**Directions for this task**: Can you render the rows, from the first line up to and including the line with "[x=138, y=30]", as a JSON list of strings, one string per line, leaving out blank lines?
___
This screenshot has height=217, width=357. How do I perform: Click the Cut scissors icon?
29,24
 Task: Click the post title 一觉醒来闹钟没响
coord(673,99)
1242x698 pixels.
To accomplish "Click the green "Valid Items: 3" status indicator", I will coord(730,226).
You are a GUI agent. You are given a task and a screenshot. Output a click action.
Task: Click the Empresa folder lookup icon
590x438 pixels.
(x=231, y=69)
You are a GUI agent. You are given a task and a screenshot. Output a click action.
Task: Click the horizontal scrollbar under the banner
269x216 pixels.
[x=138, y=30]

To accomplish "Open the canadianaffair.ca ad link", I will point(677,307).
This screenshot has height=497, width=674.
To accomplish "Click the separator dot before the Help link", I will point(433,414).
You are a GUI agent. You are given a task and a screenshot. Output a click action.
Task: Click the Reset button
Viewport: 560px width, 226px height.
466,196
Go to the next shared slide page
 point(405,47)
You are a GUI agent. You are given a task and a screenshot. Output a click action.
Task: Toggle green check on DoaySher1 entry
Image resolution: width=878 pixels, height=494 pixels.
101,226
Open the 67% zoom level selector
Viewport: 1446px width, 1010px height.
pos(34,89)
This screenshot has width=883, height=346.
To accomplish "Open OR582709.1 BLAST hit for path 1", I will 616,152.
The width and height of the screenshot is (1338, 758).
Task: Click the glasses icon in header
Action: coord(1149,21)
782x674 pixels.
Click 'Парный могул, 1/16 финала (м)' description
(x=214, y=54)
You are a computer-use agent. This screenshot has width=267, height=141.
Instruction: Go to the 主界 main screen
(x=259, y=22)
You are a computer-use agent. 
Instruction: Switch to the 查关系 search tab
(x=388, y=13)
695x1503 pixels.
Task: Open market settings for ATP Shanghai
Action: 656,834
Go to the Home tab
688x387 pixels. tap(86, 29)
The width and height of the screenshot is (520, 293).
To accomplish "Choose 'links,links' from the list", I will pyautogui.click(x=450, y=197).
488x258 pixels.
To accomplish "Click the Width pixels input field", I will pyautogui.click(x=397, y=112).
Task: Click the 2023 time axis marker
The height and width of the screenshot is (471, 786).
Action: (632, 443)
___
**Reply to the task**:
[
  "This screenshot has height=217, width=357. How do I perform: Click the Cut scissors icon?",
  "29,24",
  " Task: Click the post title 一觉醒来闹钟没响",
  "coord(673,99)",
  "1242x698 pixels.",
  "To accomplish \"Click the green \"Valid Items: 3\" status indicator\", I will coord(730,226).",
  "You are a GUI agent. You are given a task and a screenshot. Output a click action.",
  "Task: Click the Empresa folder lookup icon",
  "590x438 pixels.",
  "(x=231, y=69)",
  "You are a GUI agent. You are given a task and a screenshot. Output a click action.",
  "Task: Click the horizontal scrollbar under the banner",
  "269x216 pixels.",
  "[x=138, y=30]"
]